*Exercise instructions:*
For this task, copy the data that follows exactly, keeping every character.

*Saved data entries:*
┄┄┄┄┄┄┄┄┄┄┄┄┄┄┄┄┄┄┄┄

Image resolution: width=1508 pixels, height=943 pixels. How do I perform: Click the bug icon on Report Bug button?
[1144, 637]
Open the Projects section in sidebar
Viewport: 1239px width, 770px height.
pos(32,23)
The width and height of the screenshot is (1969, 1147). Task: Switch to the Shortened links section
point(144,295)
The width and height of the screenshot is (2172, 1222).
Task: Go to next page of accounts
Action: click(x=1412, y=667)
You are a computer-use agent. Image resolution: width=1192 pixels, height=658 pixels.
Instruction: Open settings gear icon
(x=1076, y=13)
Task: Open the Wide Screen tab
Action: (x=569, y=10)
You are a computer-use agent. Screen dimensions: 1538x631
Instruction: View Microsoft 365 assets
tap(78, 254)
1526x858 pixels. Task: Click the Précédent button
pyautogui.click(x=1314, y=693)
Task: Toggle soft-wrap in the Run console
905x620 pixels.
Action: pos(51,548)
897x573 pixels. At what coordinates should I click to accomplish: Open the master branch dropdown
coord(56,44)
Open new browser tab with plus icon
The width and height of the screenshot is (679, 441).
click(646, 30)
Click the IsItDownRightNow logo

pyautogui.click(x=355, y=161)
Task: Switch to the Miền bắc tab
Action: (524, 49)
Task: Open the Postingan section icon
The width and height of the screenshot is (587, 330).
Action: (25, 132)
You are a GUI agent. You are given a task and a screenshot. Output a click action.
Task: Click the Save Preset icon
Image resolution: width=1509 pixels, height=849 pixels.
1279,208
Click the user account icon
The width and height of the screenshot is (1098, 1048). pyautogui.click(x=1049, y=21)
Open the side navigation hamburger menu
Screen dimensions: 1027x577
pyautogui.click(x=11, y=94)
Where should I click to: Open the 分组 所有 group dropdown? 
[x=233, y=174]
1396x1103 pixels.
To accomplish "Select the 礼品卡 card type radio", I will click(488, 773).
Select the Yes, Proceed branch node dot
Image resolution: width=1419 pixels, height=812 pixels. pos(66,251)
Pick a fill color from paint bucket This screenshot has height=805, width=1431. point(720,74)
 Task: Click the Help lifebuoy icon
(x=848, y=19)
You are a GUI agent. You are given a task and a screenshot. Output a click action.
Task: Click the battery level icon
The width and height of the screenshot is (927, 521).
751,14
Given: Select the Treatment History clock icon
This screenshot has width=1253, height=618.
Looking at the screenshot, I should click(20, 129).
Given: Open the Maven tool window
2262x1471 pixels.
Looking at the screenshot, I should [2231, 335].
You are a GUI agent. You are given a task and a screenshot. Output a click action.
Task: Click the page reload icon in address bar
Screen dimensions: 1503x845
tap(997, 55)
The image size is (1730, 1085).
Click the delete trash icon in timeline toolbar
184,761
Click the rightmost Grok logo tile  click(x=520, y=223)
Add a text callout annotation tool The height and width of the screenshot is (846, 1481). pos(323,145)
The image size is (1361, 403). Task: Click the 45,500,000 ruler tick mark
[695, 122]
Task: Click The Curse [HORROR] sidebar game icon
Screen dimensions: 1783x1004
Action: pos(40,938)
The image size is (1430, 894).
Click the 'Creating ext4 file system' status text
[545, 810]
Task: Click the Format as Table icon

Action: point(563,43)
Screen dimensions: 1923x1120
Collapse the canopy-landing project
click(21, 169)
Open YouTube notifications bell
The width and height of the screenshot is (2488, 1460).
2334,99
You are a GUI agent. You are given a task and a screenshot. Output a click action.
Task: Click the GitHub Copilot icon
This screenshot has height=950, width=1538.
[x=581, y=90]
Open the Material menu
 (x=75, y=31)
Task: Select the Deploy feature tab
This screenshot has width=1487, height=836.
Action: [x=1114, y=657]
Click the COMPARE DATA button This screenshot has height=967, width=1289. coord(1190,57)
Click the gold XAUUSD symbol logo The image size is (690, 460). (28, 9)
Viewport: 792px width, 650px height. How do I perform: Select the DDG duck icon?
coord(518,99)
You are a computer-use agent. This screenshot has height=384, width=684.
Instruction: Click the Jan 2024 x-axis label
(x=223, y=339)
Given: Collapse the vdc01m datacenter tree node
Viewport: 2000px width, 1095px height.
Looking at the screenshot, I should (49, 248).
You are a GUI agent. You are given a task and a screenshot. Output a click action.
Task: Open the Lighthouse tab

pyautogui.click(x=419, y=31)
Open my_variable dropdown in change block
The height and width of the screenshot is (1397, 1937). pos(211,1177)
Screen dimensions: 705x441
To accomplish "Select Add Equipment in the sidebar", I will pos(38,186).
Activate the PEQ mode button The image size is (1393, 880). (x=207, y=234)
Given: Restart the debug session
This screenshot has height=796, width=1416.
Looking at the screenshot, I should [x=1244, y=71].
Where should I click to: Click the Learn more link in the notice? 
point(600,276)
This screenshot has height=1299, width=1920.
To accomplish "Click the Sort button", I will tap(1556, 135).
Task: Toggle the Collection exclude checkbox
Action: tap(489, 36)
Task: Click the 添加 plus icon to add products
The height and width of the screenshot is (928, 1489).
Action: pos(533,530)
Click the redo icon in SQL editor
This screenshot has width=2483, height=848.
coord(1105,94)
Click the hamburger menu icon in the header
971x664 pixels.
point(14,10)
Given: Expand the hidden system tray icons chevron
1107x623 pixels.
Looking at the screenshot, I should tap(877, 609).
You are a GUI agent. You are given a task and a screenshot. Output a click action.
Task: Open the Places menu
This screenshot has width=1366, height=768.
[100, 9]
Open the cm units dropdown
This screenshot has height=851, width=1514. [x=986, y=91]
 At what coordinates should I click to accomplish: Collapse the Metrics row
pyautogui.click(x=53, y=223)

┄┄┄┄┄┄┄┄┄┄┄┄┄┄┄┄┄┄┄┄

*Solution below:*
Image resolution: width=1508 pixels, height=943 pixels. How do I perform: Click the bug icon on Report Bug button?
[1144, 637]
Open the Projects section in sidebar
Viewport: 1239px width, 770px height.
pos(32,23)
The width and height of the screenshot is (1969, 1147). Task: Switch to the Shortened links section
point(144,295)
The width and height of the screenshot is (2172, 1222).
Task: Go to next page of accounts
Action: click(x=1412, y=667)
You are a computer-use agent. Image resolution: width=1192 pixels, height=658 pixels.
Instruction: Open settings gear icon
(x=1076, y=13)
Task: Open the Wide Screen tab
Action: (x=569, y=10)
You are a computer-use agent. Screen dimensions: 1538x631
Instruction: View Microsoft 365 assets
tap(78, 254)
1526x858 pixels. Task: Click the Précédent button
pyautogui.click(x=1314, y=693)
Task: Toggle soft-wrap in the Run console
905x620 pixels.
Action: pos(51,548)
897x573 pixels. At what coordinates should I click to accomplish: Open the master branch dropdown
coord(56,44)
Open new browser tab with plus icon
The width and height of the screenshot is (679, 441).
click(646, 30)
Click the IsItDownRightNow logo

pyautogui.click(x=355, y=161)
Task: Switch to the Miền bắc tab
Action: (524, 49)
Task: Open the Postingan section icon
The width and height of the screenshot is (587, 330).
Action: (25, 132)
You are a GUI agent. You are given a task and a screenshot. Output a click action.
Task: Click the Save Preset icon
Image resolution: width=1509 pixels, height=849 pixels.
1279,208
Click the user account icon
The width and height of the screenshot is (1098, 1048). pyautogui.click(x=1049, y=21)
Open the side navigation hamburger menu
Screen dimensions: 1027x577
pyautogui.click(x=11, y=94)
Where should I click to: Open the 分组 所有 group dropdown? 
[x=233, y=174]
1396x1103 pixels.
To accomplish "Select the 礼品卡 card type radio", I will click(488, 773).
Select the Yes, Proceed branch node dot
Image resolution: width=1419 pixels, height=812 pixels. pos(66,251)
Pick a fill color from paint bucket This screenshot has height=805, width=1431. point(720,74)
 Task: Click the Help lifebuoy icon
(x=848, y=19)
You are a GUI agent. You are given a task and a screenshot. Output a click action.
Task: Click the battery level icon
The width and height of the screenshot is (927, 521).
751,14
Given: Select the Treatment History clock icon
This screenshot has width=1253, height=618.
Looking at the screenshot, I should click(20, 129).
Given: Open the Maven tool window
2262x1471 pixels.
Looking at the screenshot, I should [2231, 335].
You are a GUI agent. You are given a task and a screenshot. Output a click action.
Task: Click the page reload icon in address bar
Screen dimensions: 1503x845
tap(997, 55)
The image size is (1730, 1085).
Click the delete trash icon in timeline toolbar
184,761
Click the rightmost Grok logo tile  click(x=520, y=223)
Add a text callout annotation tool The height and width of the screenshot is (846, 1481). pos(323,145)
The image size is (1361, 403). Task: Click the 45,500,000 ruler tick mark
[695, 122]
Task: Click The Curse [HORROR] sidebar game icon
Screen dimensions: 1783x1004
Action: pos(40,938)
The image size is (1430, 894).
Click the 'Creating ext4 file system' status text
[545, 810]
Task: Click the Format as Table icon

Action: point(563,43)
Screen dimensions: 1923x1120
Collapse the canopy-landing project
click(21, 169)
Open YouTube notifications bell
The width and height of the screenshot is (2488, 1460).
2334,99
You are a GUI agent. You are given a task and a screenshot. Output a click action.
Task: Click the GitHub Copilot icon
This screenshot has height=950, width=1538.
[x=581, y=90]
Open the Material menu
 (x=75, y=31)
Task: Select the Deploy feature tab
This screenshot has width=1487, height=836.
Action: [x=1114, y=657]
Click the COMPARE DATA button This screenshot has height=967, width=1289. coord(1190,57)
Click the gold XAUUSD symbol logo The image size is (690, 460). (28, 9)
Viewport: 792px width, 650px height. How do I perform: Select the DDG duck icon?
coord(518,99)
You are a computer-use agent. This screenshot has height=384, width=684.
Instruction: Click the Jan 2024 x-axis label
(x=223, y=339)
Given: Collapse the vdc01m datacenter tree node
Viewport: 2000px width, 1095px height.
Looking at the screenshot, I should (49, 248).
You are a GUI agent. You are given a task and a screenshot. Output a click action.
Task: Open the Lighthouse tab

pyautogui.click(x=419, y=31)
Open my_variable dropdown in change block
The height and width of the screenshot is (1397, 1937). pos(211,1177)
Screen dimensions: 705x441
To accomplish "Select Add Equipment in the sidebar", I will pos(38,186).
Activate the PEQ mode button The image size is (1393, 880). (x=207, y=234)
Given: Restart the debug session
This screenshot has height=796, width=1416.
Looking at the screenshot, I should [x=1244, y=71].
Where should I click to: Click the Learn more link in the notice? 
point(600,276)
This screenshot has height=1299, width=1920.
To accomplish "Click the Sort button", I will tap(1556, 135).
Task: Toggle the Collection exclude checkbox
Action: tap(489, 36)
Task: Click the 添加 plus icon to add products
The height and width of the screenshot is (928, 1489).
Action: pos(533,530)
Click the redo icon in SQL editor
This screenshot has width=2483, height=848.
coord(1105,94)
Click the hamburger menu icon in the header
971x664 pixels.
point(14,10)
Given: Expand the hidden system tray icons chevron
1107x623 pixels.
Looking at the screenshot, I should tap(877, 609).
You are a GUI agent. You are given a task and a screenshot. Output a click action.
Task: Open the Places menu
This screenshot has width=1366, height=768.
[100, 9]
Open the cm units dropdown
This screenshot has height=851, width=1514. [x=986, y=91]
 At what coordinates should I click to accomplish: Collapse the Metrics row
pyautogui.click(x=53, y=223)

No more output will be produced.